El director da la señal y todos los
intérpretes se ponen en posición. Los Violines al cuello y la pluma acechando
las cuerdas. Los Fagots sienten como sus labios reciben el primer beso de la
noche, compartiendo un ligero aliento, cargado de ansiedad. Los Cellos
descansan sus puentes en el hombro de su amantes, como el rifle sobre el
soldado, apoyados en su única pierna. Los Clarinetes quieren graznar, gritar y
llenar el auditorio de música. El silencio es absoluto, la obediencia total, la
disciplina espléndida, y el ambiente pesaba más que todos los instrumentos
juntos. El director cerró sus ojos y sus brazos se elevaron violentamente, como
si intentara que estos se desprendieran de su torso. Los Violines emitieron la
primera nota de la noche, acompañados de los Contrabajos. Como un romance
escrito por Shakespeare, los Cellos acompañan y atacan, acarician y desgarran,
alteran y apaciguan. Los Violines acechan cada oportunidad para dejarse notar,
cada espacio, cada nota aguda. Gritos altos y bajos, graves y agudos, murmullos
y susurros se escuchan desde atrás. Una voz que silba, luego otra, y otra, una
más se suma. Ya no es un murmullo, es una multitud de viento esculpiendo magia,
pidiendo calma mientras el piano ordena los compases.
Aplausos acechando indecisos, preguntando
por prudencia, confundidos por la incertidumbre de lo desconocido, agazapados,
esperando la oportunidad de hacerse presentes, participar del arte, de la vida
que La Orquesta ha dado al silencio, de las vibraciones que el suelo de madera
replica, del eco que resuena en el salón, en los corazones. Los movimientos
súbitos de los Violines y el rostro compungido de los Cellos muestra el énfasis
de cada nota, el sentimiento unísono, el estado de ánimo general. El director
de orquesta gesticula enérgicamente y instrucciona cada momento,
incansablemente, la emoción, la profundidad, los silencios y los gritos. El
Piano, frente a todos, se roba el momento. Las cuerdas se someten a su percutir,
los vientos escuchan atentos. El bombo interrumpe a ratos el melancólico pasear
de las gráciles muñecas sobre el borde de las teclas amarfiladas, dedos dejando
su huella al tacto sobre el ébano disonante. Todos acompañan la pieza a su
final. Es Forte. Es Fortísimo. ¡Es Fortisísimo! Y de súbito El Piano, en un
llanto descontrolado y pasional, se suicida en un Do profundo y lleno de
angustia. Los Violines acompañan el féretro en su último adiós y la sala se
somete nuevamente a la tensión del silencio.
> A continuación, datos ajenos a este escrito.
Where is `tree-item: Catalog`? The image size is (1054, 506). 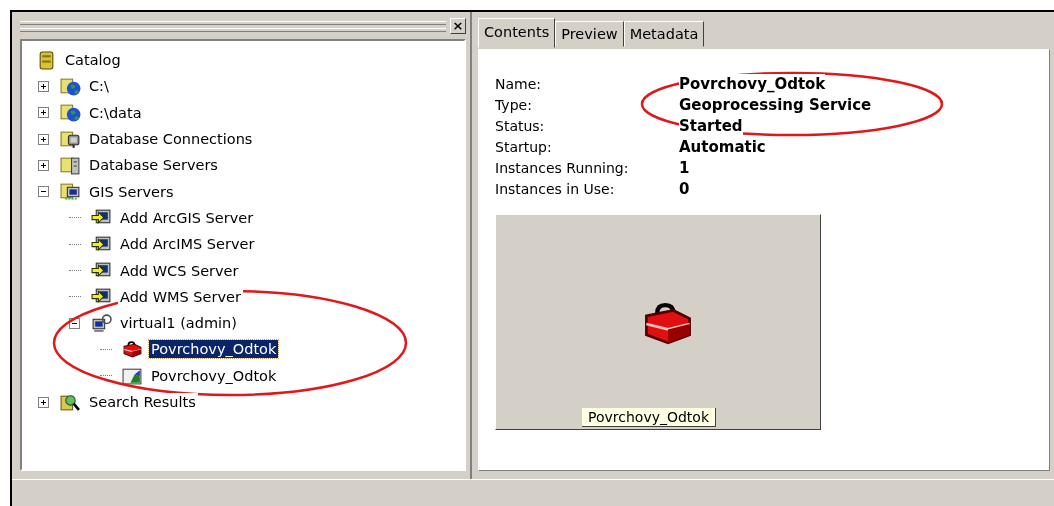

El director descansa, se ha
cometido un asesinato en la sala.
La gente se levanta de súbito y aplaude,
finalmente, cumpliendo su papel, su expectativa. Han sido parte de algo más
grande que ellos mismos y eso los satisface. Un niño en la tercera fila, el
quinto asiento desde la derecha, llora desconsoladamente, pero guardando todo
el respeto que se le debe al silencio. Sus palmas se mantuvieron inmóviles. No
tiene nada que aplaudir. Llora por aquella pieza de música, que jamás podrá
volver a escuchar de la misma manera. Un asesinato al ruido, al sonido. La
primacía del silencio. El director encuentra sus ojos en una mirada cómplice y
derraman juntos una lágrima por la música. Luego vuelve su rostro a la Orquesta
y levanta su mentón decidido. La Función debe continuar.